**Task statement**
Only the lines in the entries below from the line with "Task: Open the Accounts icon in activity bar" to the line with "Task: Hide the Fond 1 layer", both included, belong in the answer, transcribed exactly and without pictures.

(Records from a data collection)

——————————

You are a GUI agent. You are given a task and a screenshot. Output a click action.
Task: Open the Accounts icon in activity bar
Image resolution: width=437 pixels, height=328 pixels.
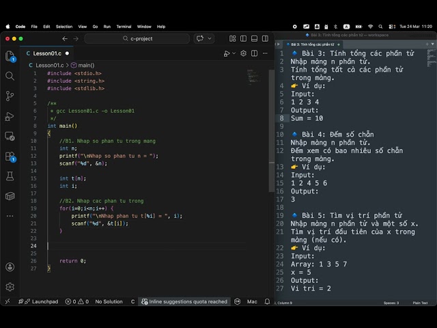point(10,267)
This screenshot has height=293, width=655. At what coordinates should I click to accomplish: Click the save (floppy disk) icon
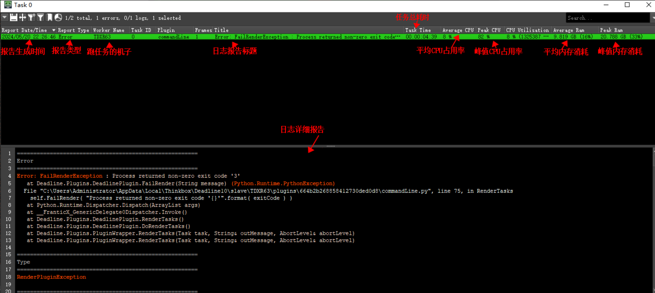tap(14, 18)
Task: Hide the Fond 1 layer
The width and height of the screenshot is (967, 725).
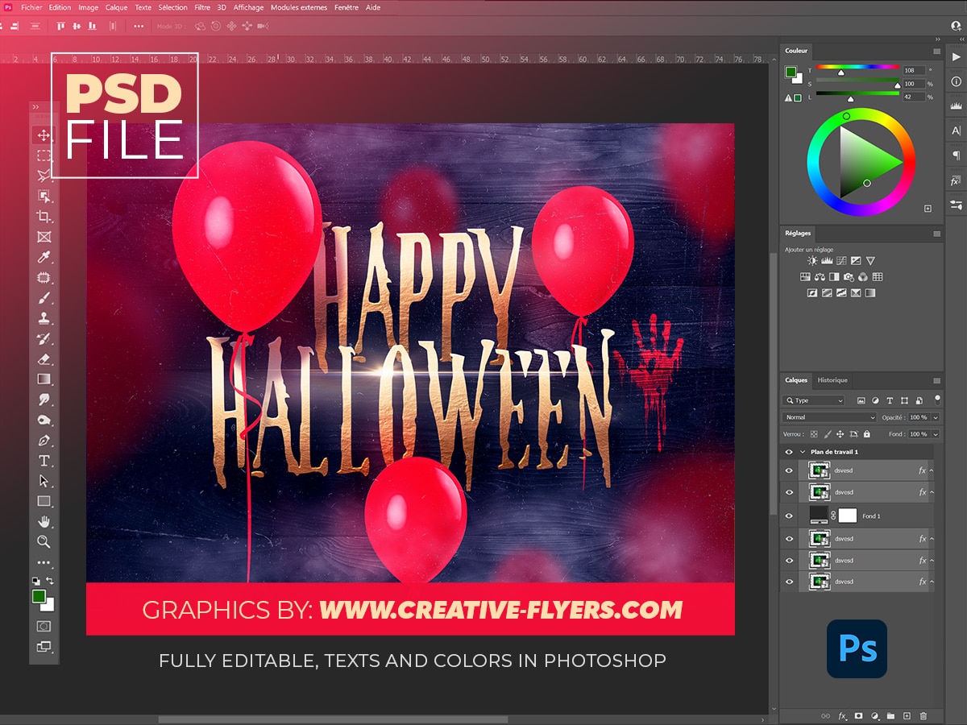Action: coord(790,516)

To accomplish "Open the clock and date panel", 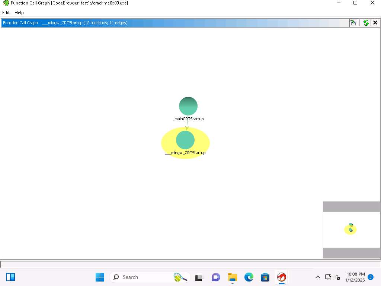I will point(355,277).
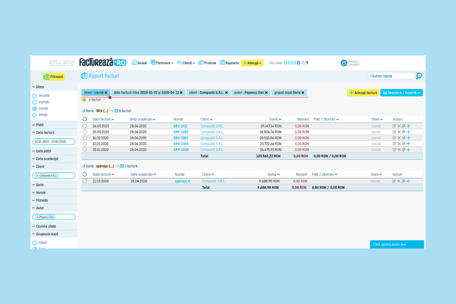This screenshot has height=304, width=456.
Task: Remove the 'grupat după Serie' filter chip
Action: pyautogui.click(x=303, y=93)
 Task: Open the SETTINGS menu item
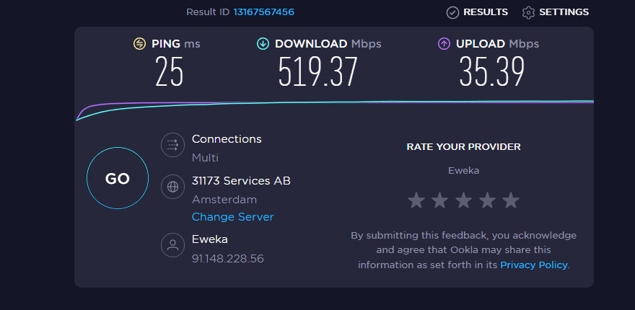click(564, 12)
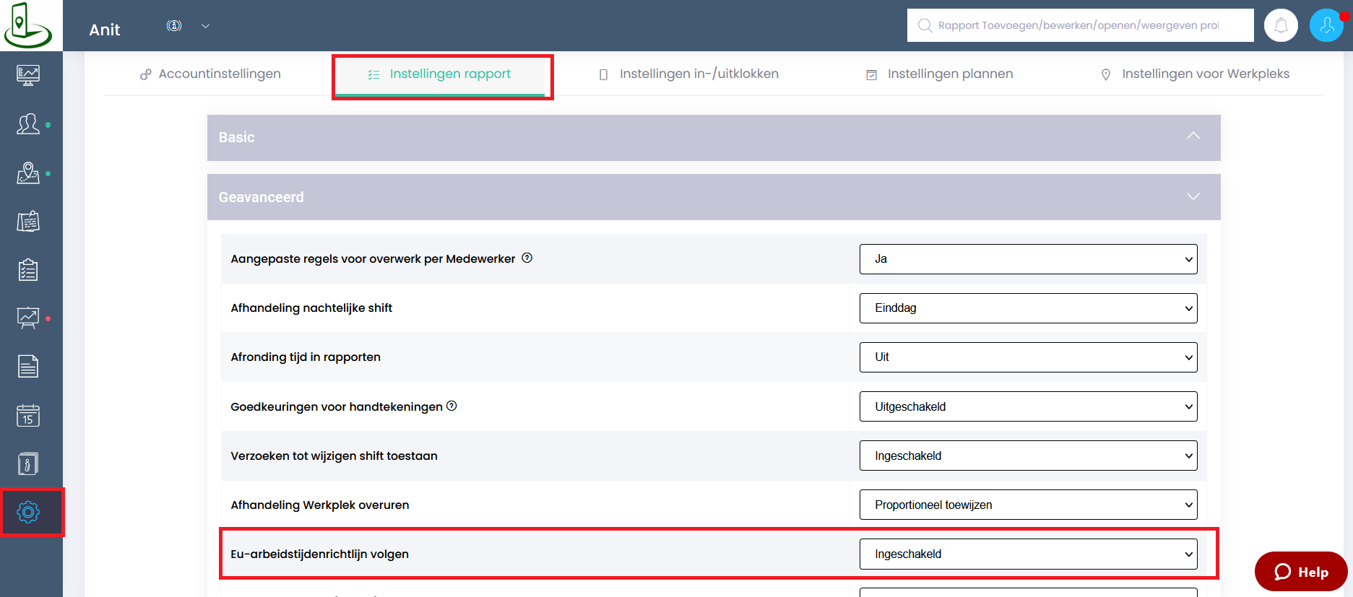This screenshot has width=1353, height=597.
Task: Open the calendar icon in sidebar
Action: click(28, 415)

——————————

**Result of this task**
Task: Open the Accounts icon in activity bar
Image resolution: width=437 pixels, height=328 pixels.
point(10,267)
This screenshot has height=293, width=655. At what coordinates should I click to accomplish: Click the save (floppy disk) icon
tap(14, 18)
Task: Hide the Fond 1 layer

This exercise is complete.